Diğer bir önemli görünürlük ise kadın sanatçıların bir araya getirilerek kadın sorunsalını sergilemeleri.Bu bağlamda ayrımcılığa gidildiğini cinsiyetçi kodlamaların oluşturulduğunu düşünebiliriz.Bunun akabinde hayal ve hakikat sergisinden sonra erkek sanatçı topluluğu kendi sorunsalını görünür kılmak adına başka bir sergide bir araya gelebilir mi?Türkiye sanatında görsel kültürdeki bu cinsiyet ayrımı tartışmaya yol açabilir.
MEŞRULAŞMIŞ KURUMLAR
Ülkemiz; özellikle İstanbul,çağdaş
sanat ortamında çok önemli bir noktadadır.Verilerin sürekli güncellenmesi,her
tarihin,her hareketin not edilmesi gerekmektedir.Asıl problem notların
ekonomistler tarafından mı yoksa sanat tarihçileri tarafından mı tutulması
gerektiğidir.Bu günün sanatında rakamlar ve sanatın yatırım boyutu o kadar ön
plandaki işte bu noktada bu soru aklımıza gelmektedir.
Kültür endüstrisindeki gelişim ve üretim potansiyeli dünya çapında dikkatleri üzerine çekmektedir. Özellikle 2008 yılında tüm dünya genelinde yaşanan ekonomik kriz sanat simsarlarını farklı arayışlara itmiştir çünkü yeniyi, farklıyı keşfetmek ve sunmak koleksiyonerleri mutlu etmek istiyorlardı. Amerika’nın önde gelen sanat eleştirmeni Jerry Saltz bir yazısında ‘’Bazı şeyleri başkaları beğendiği için mi beğeniriz? Piyasa, sanatı görme biçimimizi nasıl etkiler?

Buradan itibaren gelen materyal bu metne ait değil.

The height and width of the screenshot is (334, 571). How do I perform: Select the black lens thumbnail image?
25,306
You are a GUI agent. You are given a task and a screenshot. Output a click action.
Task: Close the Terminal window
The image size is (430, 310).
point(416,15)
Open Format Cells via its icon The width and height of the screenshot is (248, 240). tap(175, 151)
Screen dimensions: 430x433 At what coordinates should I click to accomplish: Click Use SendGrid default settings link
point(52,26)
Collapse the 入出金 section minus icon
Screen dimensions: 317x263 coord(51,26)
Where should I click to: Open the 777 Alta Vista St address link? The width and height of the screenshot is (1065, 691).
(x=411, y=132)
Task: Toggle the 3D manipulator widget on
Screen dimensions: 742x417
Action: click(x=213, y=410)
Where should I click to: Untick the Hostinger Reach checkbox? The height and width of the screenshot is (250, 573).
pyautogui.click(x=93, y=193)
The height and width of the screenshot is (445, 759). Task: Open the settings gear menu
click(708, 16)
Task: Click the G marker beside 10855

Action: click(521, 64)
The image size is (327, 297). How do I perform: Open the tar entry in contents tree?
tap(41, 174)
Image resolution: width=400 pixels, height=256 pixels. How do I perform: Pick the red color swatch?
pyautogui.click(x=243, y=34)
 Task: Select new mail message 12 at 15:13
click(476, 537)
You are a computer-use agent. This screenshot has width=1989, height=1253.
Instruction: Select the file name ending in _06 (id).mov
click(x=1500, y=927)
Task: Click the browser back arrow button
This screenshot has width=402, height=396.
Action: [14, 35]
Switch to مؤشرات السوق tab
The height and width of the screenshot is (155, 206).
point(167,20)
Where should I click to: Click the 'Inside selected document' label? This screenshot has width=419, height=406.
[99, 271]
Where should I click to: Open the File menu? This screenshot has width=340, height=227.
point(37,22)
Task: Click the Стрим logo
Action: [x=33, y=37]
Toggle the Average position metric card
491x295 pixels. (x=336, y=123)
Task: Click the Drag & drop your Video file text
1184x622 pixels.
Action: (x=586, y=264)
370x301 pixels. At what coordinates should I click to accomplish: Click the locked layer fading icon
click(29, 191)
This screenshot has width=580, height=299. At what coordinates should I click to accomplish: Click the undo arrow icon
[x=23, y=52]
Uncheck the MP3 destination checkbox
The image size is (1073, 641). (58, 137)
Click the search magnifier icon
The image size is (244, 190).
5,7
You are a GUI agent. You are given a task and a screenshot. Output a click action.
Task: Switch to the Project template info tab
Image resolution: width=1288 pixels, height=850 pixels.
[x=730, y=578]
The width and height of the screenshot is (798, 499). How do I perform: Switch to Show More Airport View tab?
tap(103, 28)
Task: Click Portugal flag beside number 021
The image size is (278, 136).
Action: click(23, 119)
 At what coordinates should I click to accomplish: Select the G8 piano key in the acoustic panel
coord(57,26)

Piyasa, sanatçıları daha iyi eserler vermeye yönelten rekabetçi bir atmosfer mi yaratır?’’ cümleleriyle paranın sanat dünyasındaki aktif rolünü sorgulamıştır.
Çağdaş sanatta para her şeyi çetrefilleştirmekedirler ve her zaman gözlemciyi etkilemektedir.Dolayısıyla Contamporary,bir ülkenin sanat piyasasını belirleyen meşrulaşmış kurumlar olduğu söylenebilir.Beraberinde satış yapan sanat galerilerinin de böylesi bir meşruluğa sahip olduğu ihmal edilebilir.Gerek Contamporary’de gerek galerilerde gerekse müzayedelerde bir sanatçının çalışmasının 2.7 milyon liraya satılmasında kutlanan nedir?Alıcının zenginliği mi?Egonun zaferi mi?Estetik beğenisi mi?Venedik bianelinin yöneticiliğini yapan Robert Storr’a göre ‘’Müzenin ya da bağışçının ödediği para ne kadar çok vurgulanırsa zihinler fiyat etiketleriyle meşgul olacağından,insanların sanat eserine gerçekten bakma ihtimali o kadar azalır.’’Artık oturmuş bir çizgiye sahip olan Contamporary İstanbul tamamen özel sektör tarafından desteklenen çağdaş sanat organizasyonlarına sahiplik yapmaktadır.Toplamda 50 milyon TL değerinde eser sergilenirken satış oranı %83 olmuştur.Kısa zamanda el değiştiren binlerce TL yüzlerce eser,sayısız sanatçı tıpkı borsada olduğu gibi iniş çıkışlar sanat kurumlarını meşrulaştırmamış mıdır?